Solar and lunar eclipses predicted and rendered for your exact location. At totality the sky darkens and the corona emerges; during a lunar eclipse Earth's umbra paints the Moon blood-red. Both use true relative sizes and local timing.
Relive the Apollo missions on their historical trajectories, or ride bolted to a live spacecraft (the ISS, Hubble, JWST, or Parker Solar Probe) looking back at Earth and the Sun in real km/s.
Tools for actually going outside: a Tonight's Best session planner, a go/no-go Night Verdict, altitude curves, rise/transit/set tables, a telescope-and-sensor framing simulator, coordinate grids, a push-to finder, and measurement tools.
A searchable catalog of 207 galaxies, nebulae, and clusters illustrated with real survey photography and a sky-conforming deep-zoom. Underneath sits a streamed star catalog that reaches 2.5 million stars (HYG + Tycho-2), every one clickable with its designation and Gaia DR3 distance.

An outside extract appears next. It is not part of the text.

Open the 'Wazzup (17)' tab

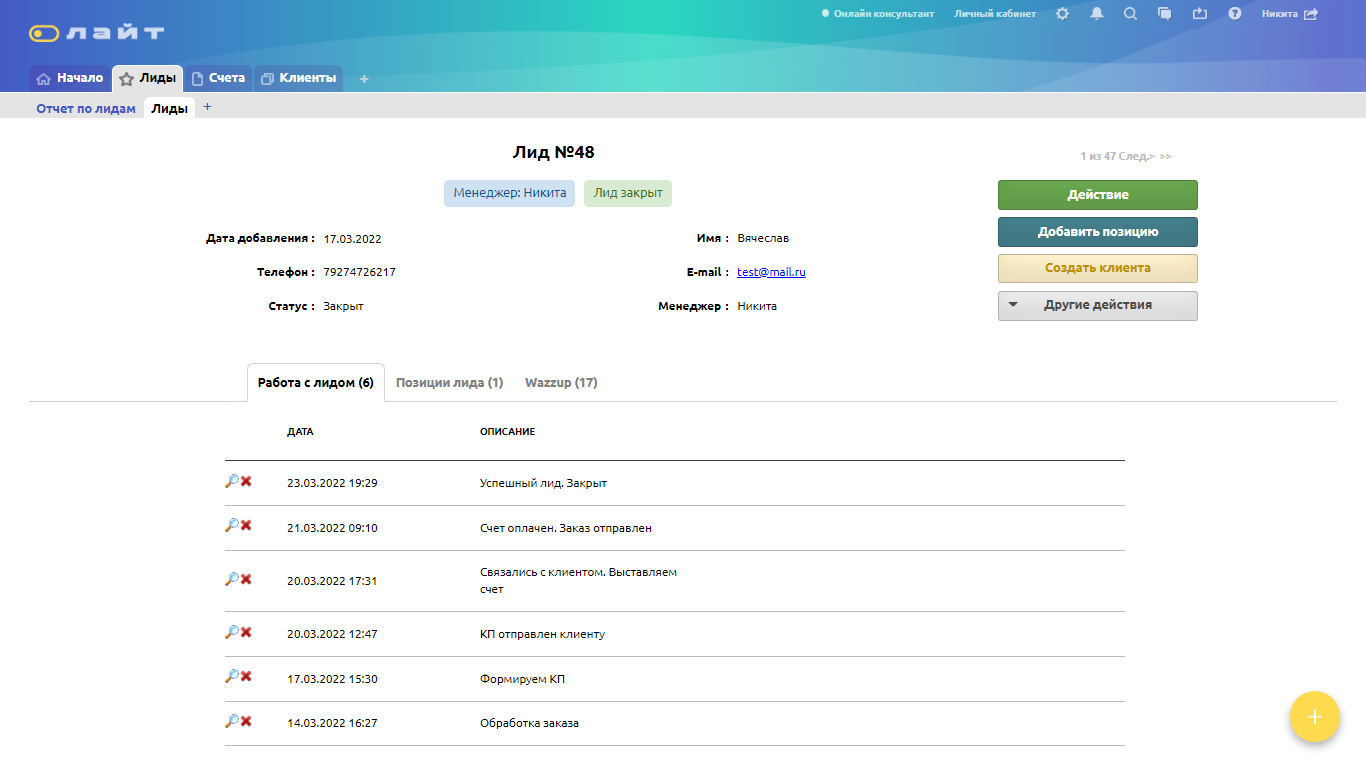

Jump straight to the headline-makers: interstellar visitors like ʻOumuamua and 2I/Borisov, sampled asteroids, planetary-defense targets, and historic spacecraft. There is also a catalog of real neutron stars and pulsars rendered with sweeping radio beams.
Travel to real exoplanet systems like TRAPPIST-1 and Kepler-90, with planets on their true orbits and the habitable zone shaded. A one-tap overlay drops our own Solar System in at the same scale for comparison.
Everything here updates live. Real comets and asteroids streamed from JPL, upcoming rocket launches with countdowns, near-Earth close approaches from JPL CNEOS, and NOAA aurora readings that drive an actual auroral oval over Earth.
A mobile AR compass mode uses your device's orientation and a true-north (WMM2025) correction to label exactly what's overhead: planets, stars, and deep-sky objects. The whole app is built to work on a phone.
Light-travel mode, fly-to camera choreography, a postcard capture mode, dark-adaptation night vision, data sonification, and shareable teleport links that restore the exact view, date, and mode for anyone you send them to.
~96,000 lines of TypeScript across a clean three-layer architecture (React UI · Zustand · Three.js), 600+ automated tests, custom GLSL shaders, WebXR/VR support, and zero backend. The entire universe runs in the browser.
The Result
SpaceTime is now used by educational institutions worldwide as a teaching tool. Students explore the solar system, watch eclipses, and relive historic missions; backyard astronomers plan real sessions and frame targets through their own gear. All of it runs from a browser or a VR headset.